- Consignas del ejercicio
1) Según el extracto sobre los niveles de derechos, ¿cuál es el tercer nivel?
2) Traduce al inglés esta oración del extracto sobre los niveles de derechos: "El segundo nivel es el de los derechos políticos."
3) Prosigue el extracto sobre los niveles de derechos a partir de su última oración.

----- Extracto -----

Democracia es el derecho de poder ser juzgado por jueces, el derecho a la
seguridad física, etcétera. El segundo nivel es el de los derechos políticos.
El tercero, el de los derechos sociales. Y hoy vemos un cuarto nivel, el de los
derechos culturales. Ciertas minorías pueden tener derechos particulares, por
supuesto que cada uno de estos derechos debilita al otro. El derecho político
es un derecho absoluto y el social es un derecho relativo, porque vos podes
decir: “sean cuales fueren las condiciones yo tengo derecho a votar”, pero
también podes decir: “tengo derecho a trabajar” con la condición de que haya
trabajo, y eso cambia la naturaleza del derecho. Una de las dificultades de hoy
es que la condición de los derechos sociales, aquellos que se benefician con
los derechos, no quieren cambiar nada y hay una especie de bloqueo de los
derechos sociales.

----- Contenido de datos -----

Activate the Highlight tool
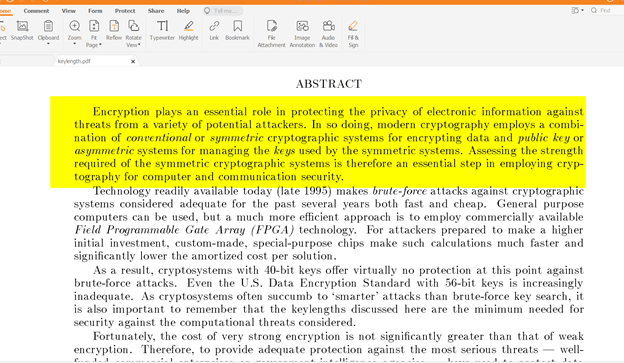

-----

- Problemas resueltos
1) El de los derechos sociales.

2) The second level is that of political rights.

3)
–¿Podría ilustrarlo con un
ejemplo?
–El problema de los derechos
sociales es que se van a delegar, a sumar a los derechos económicos. Un ejemplo
simple: tengo derecho a jubilarme a los 65 años y que me paguen, con la
condición de que haya muchos jóvenes, que ellos trabajen y que los viejos vivan
mucho tiempo. Ahora, si no hay muchos jóvenes y, además, no trabajan mucho, ese
derecho a jubilarme a los 65 años no tiene ningún contenido. Cuando la
canciller de Alemania, Angela Merkel, permite que entren inmigrantes a su país
lo hace por razones humanitarias pero, fundamentalmente, para pagar la
jubilación de los alemanes porque no hay más jóvenes alemanes. Entonces, hay
que entender que estos derechos no son iguales como el derecho a la libertad
personal o como el derecho a la información. Por eso es que hoy existen muchas
tensiones entre estos diversos sistemas.